吊扇在头顶吱呀吱呀地转动,温迟摸着手里的试卷,薄薄的纸张,摸起来像是发烫似的。
后面的人九次从她手上接过卷子。
有一回那人的手指不小心触碰到温迟的掌心,她像触电般快速收回。
脑子乱乱的,掌心的那片皮肤开始迅速升温。
两天的时间,即使陆应淮没说一句话,即使两人只隔着一张小小的课桌,他的存在感依旧强得让她心神不定。

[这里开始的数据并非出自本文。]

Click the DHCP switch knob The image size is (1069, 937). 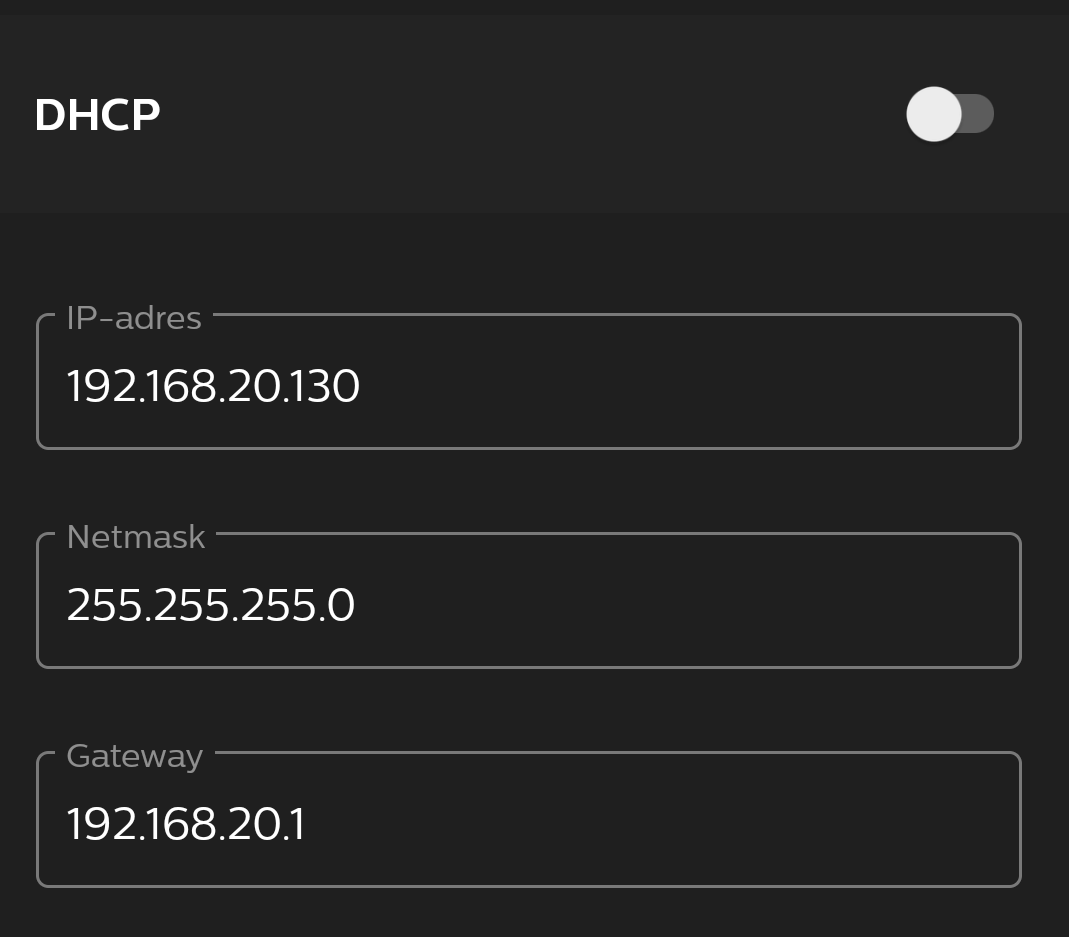[x=934, y=114]
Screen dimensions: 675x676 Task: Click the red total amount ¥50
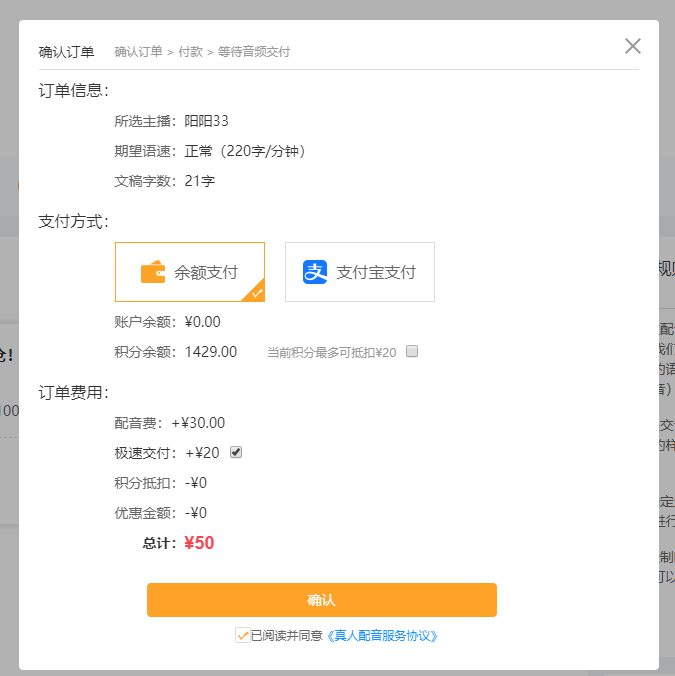coord(199,543)
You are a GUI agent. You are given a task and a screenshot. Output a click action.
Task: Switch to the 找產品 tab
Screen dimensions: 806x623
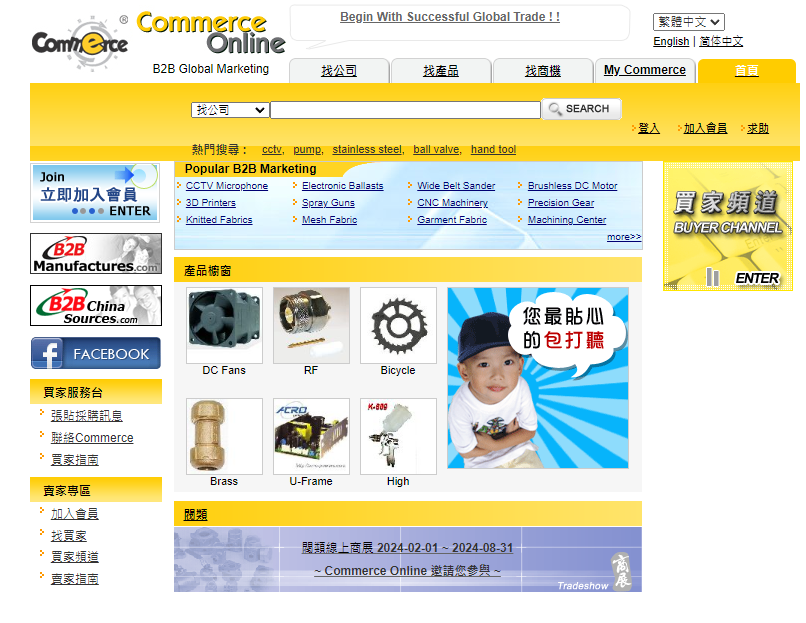440,71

温迟能清楚地听到后桌上他的中性笔在纸上沙沙作响的声音。
还有他写完题目趴在桌上睡觉的动静。
最后一场地理考完,大家一窝蜂的往门口挤,温迟不想跟他们人挤人,等大家都走得差不多了,她才慢悠悠把文具收到笔盒里,起身从后门走。
忽然瞥见后桌上有一张没被带走的草稿纸。
纸上很干净,只有寥寥几行。
很明显,是草稿纸的主人走得太快,漏拿了。
温迟心下一动,见西周无人看她,眼疾手快地把那张纸揣到书包里,然后迅速离开案发现场。
她走得很快,神经高度紧张,生怕被人发现似的。
……太菜了吧温迟,这有什么好慌张的。
她在心里吐槽自己。
被发现了又怎么样,只是不小心错拿了而己。
十七岁的少女心事像是被春日的柳絮轻轻裹住。